Reality star’s desperate final texts
British Love Island star Sophie Gradon told her friend "if I could escape I would" on Instagram just hours before she took her own life.
An inquest today revealed the 32-year-old was battling depression when she ended her life while under the influence of alcohol and cocaine, The Sun reports.
Her boyfriend Aaron Armstrong performed CPR on her for 15 minutes but was unable to save her.
North Shields Coroners Court heard how Sophie, crowned Miss Newcastle and Miss Great Britain in 2009, had been mourning the recent death of close friend Paul Burns at the time of her death.
'I CAN'T DO THIS ANYMORE'
She exchanged a series of Instagram messages with friend Sondeep Gill before the pair spoke for nearly an hour on the phone in the early hours of June 20 last year.
Sophie said Paul "had been there for so many people and he had stopped her from taking her own life".
"I cannot do this any more I struggle every day with my ADD (attention deficit disorder)," she told Sondeep.
"I would never want to do that to my family but if I could escape I would.
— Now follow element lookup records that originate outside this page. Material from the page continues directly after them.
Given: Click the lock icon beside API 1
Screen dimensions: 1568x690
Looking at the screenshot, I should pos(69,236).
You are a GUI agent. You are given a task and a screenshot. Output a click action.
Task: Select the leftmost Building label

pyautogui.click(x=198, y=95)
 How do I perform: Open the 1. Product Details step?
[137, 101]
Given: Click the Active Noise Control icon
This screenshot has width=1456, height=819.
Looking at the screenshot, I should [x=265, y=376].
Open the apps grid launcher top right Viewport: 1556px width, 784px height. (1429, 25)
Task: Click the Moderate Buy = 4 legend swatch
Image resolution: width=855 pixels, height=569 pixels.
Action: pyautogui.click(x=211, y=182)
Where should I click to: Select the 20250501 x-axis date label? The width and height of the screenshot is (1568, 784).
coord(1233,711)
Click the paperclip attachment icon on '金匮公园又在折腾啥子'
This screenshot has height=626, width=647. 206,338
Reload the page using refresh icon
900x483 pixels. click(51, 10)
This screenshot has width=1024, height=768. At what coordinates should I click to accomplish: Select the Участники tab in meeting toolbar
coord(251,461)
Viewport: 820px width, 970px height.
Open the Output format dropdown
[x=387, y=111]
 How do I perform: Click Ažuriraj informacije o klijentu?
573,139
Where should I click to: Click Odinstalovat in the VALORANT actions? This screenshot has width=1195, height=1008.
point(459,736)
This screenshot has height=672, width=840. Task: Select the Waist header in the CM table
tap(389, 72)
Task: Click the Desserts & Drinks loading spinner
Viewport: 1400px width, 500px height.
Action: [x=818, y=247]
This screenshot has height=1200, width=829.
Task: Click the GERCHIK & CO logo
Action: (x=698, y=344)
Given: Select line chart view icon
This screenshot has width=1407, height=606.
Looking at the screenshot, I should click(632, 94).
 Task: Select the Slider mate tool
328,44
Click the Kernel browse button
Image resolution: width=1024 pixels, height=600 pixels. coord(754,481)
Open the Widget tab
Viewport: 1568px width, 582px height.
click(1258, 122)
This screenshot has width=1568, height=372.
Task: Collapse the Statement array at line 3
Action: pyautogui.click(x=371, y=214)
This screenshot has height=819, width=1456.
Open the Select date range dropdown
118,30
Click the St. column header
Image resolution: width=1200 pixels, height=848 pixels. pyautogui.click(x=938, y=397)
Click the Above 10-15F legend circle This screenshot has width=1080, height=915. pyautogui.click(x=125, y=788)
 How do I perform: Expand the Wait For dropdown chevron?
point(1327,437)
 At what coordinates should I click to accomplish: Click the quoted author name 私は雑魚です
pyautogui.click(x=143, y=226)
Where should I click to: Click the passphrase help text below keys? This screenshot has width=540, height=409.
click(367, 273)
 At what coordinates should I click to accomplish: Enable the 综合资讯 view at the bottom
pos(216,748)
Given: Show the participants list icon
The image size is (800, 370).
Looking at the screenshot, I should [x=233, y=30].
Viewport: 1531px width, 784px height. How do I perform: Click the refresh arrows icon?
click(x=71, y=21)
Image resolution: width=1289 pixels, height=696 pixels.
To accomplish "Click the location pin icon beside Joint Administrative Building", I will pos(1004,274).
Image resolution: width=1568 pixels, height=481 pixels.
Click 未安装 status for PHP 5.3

I cannot believe I am telling you this.
"I have been struggling with the world; no one knows why or how."
The phone suddenly went dead at 2.40am, and Sondeep's messages went unanswered after that point.
"Her speech was slurred, she was repeating herself a lot and during the conversation I was worried she sounded down so I tried to keep the conversation light and told her she should go to bed," Sondeep told police.
The court heard Sophie had been prescribed the anti-depression drug Sertraline in 2013 - and that the drug was found in her system along with the alcohol and cocaine.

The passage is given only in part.